The Washington Post published an excellent article on January 24, 2018 by Charles Lane. Lane, a respected editorial columnist who asks: How many botched cases would it take to end euthanasia for the mentally ill and cognitively impaired?
The patient, referred to in official documents only as “2016-85,” had made an advance directive requesting euthanasia in case of dementia. But the directive was ambiguously worded, and she was no longer able to clarify her wishes by the time she was placed in a nursing home — though her husband did request euthanasia for her.
Despite the lack of a clear expression from the patient, a physician concluded her suffering was unbearable and incurable — though there was no terminal physical illness — and prepared a lethal injection.
To ensure the patient’s compliance, the doctor gave her coffee spiked with a sedative, and, when the woman still recoiled from the needle, asked family members to hold her down. After 15 minutes were spent by the doctor trying to find a vein, the lethal infusion flowed.
Neither voluntary, painless nor dignified, this physician-assisted death was referred to prosecutors by the Dutch regulatory commission — with, so far, unknown consequences.
Lane then focuses on the case of Sarah (Aurelia) a physically healthy 29-year-old woman who is scheduled to die by assisted death for on January 26 in the Netherlands. Lane writes:
Nevertheless, a 29-year-old woman, “Sarah,” whose sole medical complaint is serious, nearly lifelong depression and self-harming behavior, has received permission for euthanasia, to take place Friday, according to the RTL Nieuws, a Dutch media outlet .
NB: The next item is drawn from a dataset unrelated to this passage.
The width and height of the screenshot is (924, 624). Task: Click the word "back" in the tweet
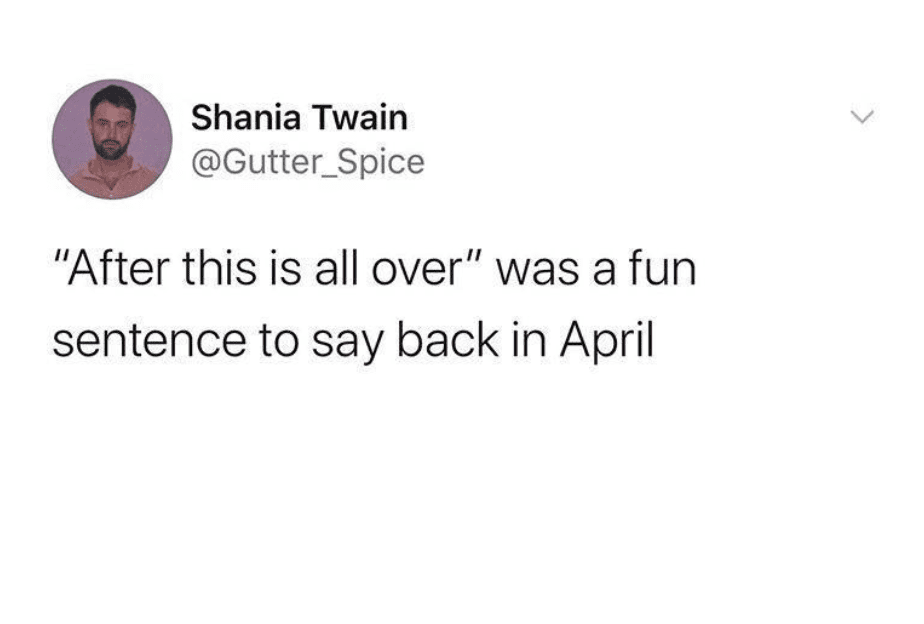(448, 341)
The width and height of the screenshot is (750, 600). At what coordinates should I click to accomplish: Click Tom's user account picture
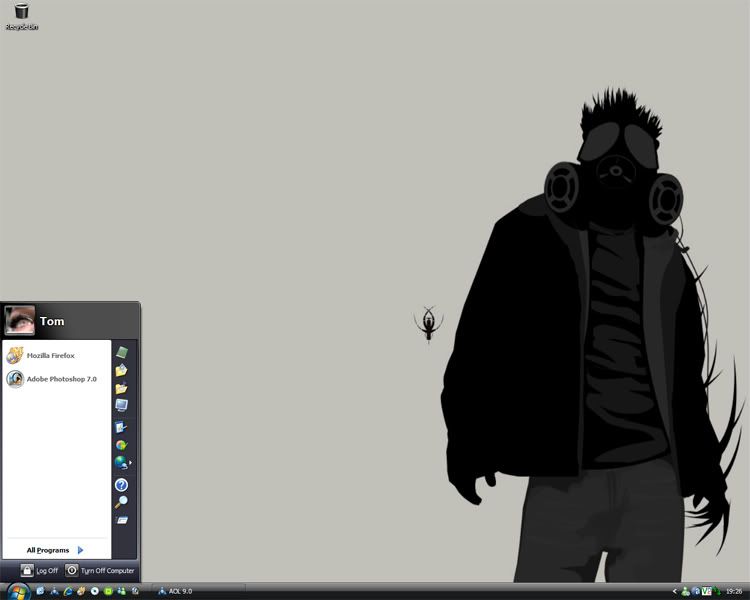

She was released from prison in December 2016 after serving 2½ years for arson. She received no therapy while incarcerated and, 12 months later, she persuaded doctors her psychological suffering was unbearable and untreatable.
“It was a long and difficult road before she finally got permission,” RTL Nieuws observed. “And that is why Sarah wants attention for her story. Not for herself, but for others who also find life psychologically too heavy, have no chance of healing and want to die in a dignified way.”
Lane then focuses on the psychiatric euthanasia deaths in Belgium:
Joris Vandenberghe, a psychiatrist at the University of Leuven, is calling for stricter controls.He complained last year that psychiatric patients have died at the hands of doctors who failed to meet criteria set forth in Belgian law: “I’m convinced that in Belgium, people have died where there were still treatment options and where there was still a chance for years and even decades of life.”
Support for the practice is still strong, so strong that the Brothers of Charity, a Roman Catholic organization that operates the largest group of psychiatric hospitals in Belgium, has agreed to acquiesce to euthanasia requests — contrary to Vatican policy.
This decision came after a Belgian court ordered a different Catholic institution to pay damages to the family of a 74-year-old terminally ill woman because administrators required her to leave the facility for euthanasia. Religious conscience was no defense, the court ruled.
Lane concludes his article by stating that the World Psychiatric Association has ducked the issue of euthanasia for psychiatric reasons.